Updated from April 21, 2015 to include details on the availability of pork menu items, plans to increase prices, and a new delivery service.
NEW YORK (TheStreet) -- Investors dumped shares of burrito giant Chipotle (CMG - Get Report) in after-hours trading on Tuesday and into trading on Wednesday as notoriously heady sales growth cooled and execs warned of a further slowdown this spring.
But, the overall picture for the "healthy" fast food chain may be better than many realize.
Chipotle, which just finished up its first "Cultivate" food and music festival of the year, reported earnings of $3.88 a share versus the consensus estimate of $3.66 a share. But same-restaurant sales rose 10.4%, slower than the huge 16.1% gain achieved in the fourth quarter. Chipotle execs pinned the slower sales growth, which continues to soundly outpace the likes of struggling McDonald's MCD and hot upstart "better burger" purveyor Shake Shack (SHAK), on inclement weather in the Northeast and not having pork carnitas in one-third of its restaurants. In January, Chipotle suspended a relationship with a key pork supplier that was not operating up to its standards, causing it to remove a popular menu item in many of its locations.
The more mild pace of sales growth in the quarter, as well as comments that sales in April will likely moderate further to a high-single digit percentage gain, rattled investors who have bid up the stock some 38% in the past year. Chipotle's shares slumped nearly 5% in after-hours trading and were down over 7% in morning trading on Wednesday.
As the menu item returns, Chipotle stands to receive another jolt to the top line from another round of price increases. The company, which has historically been reluctant to lift prices, confirmed it will hike prices on steak and barbacoa in the third quarter by 4% to 6% in order to compensate for persistent beef inflation.
In the second quarter last year, Chipotle implemented an across-the-board menu price increase of about 7%, as it dealt with beef, dairy and avocado inflation. Same-restaurant sales growth accelerated soon after the menu price increases went into effect -- after rising by 13.1% in the first quarter of last year, same-restaurant sales increased averaged 17.7% in the remaining three quarters.
Chipotle's first quarter earnings beat was also supported by a 60-basis-point decline in food costs year over year as the price of several ingredients fell, something that may stay intact in coming quarters. Specifically, most of the decline was attributed to falling dairy costs, along with a drop in the price of avocados.

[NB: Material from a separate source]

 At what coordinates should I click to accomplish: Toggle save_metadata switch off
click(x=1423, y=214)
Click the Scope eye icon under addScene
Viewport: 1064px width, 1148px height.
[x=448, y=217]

"We were snakebitten in other quarters, but in this quarter everything was calm," said an executive on the earnings call on the topic of dairy and produce inflation. And, as TheStreet reported on Mar. 19, Chipotle will be rolling out a delivery service with courier network Postmates, which should support sales. According to Chipotle, its relationship with Postmates will cover 64 cities in 24 major metro markets, which was characterized by execs as a "nationwide" rollout of the delivery platform.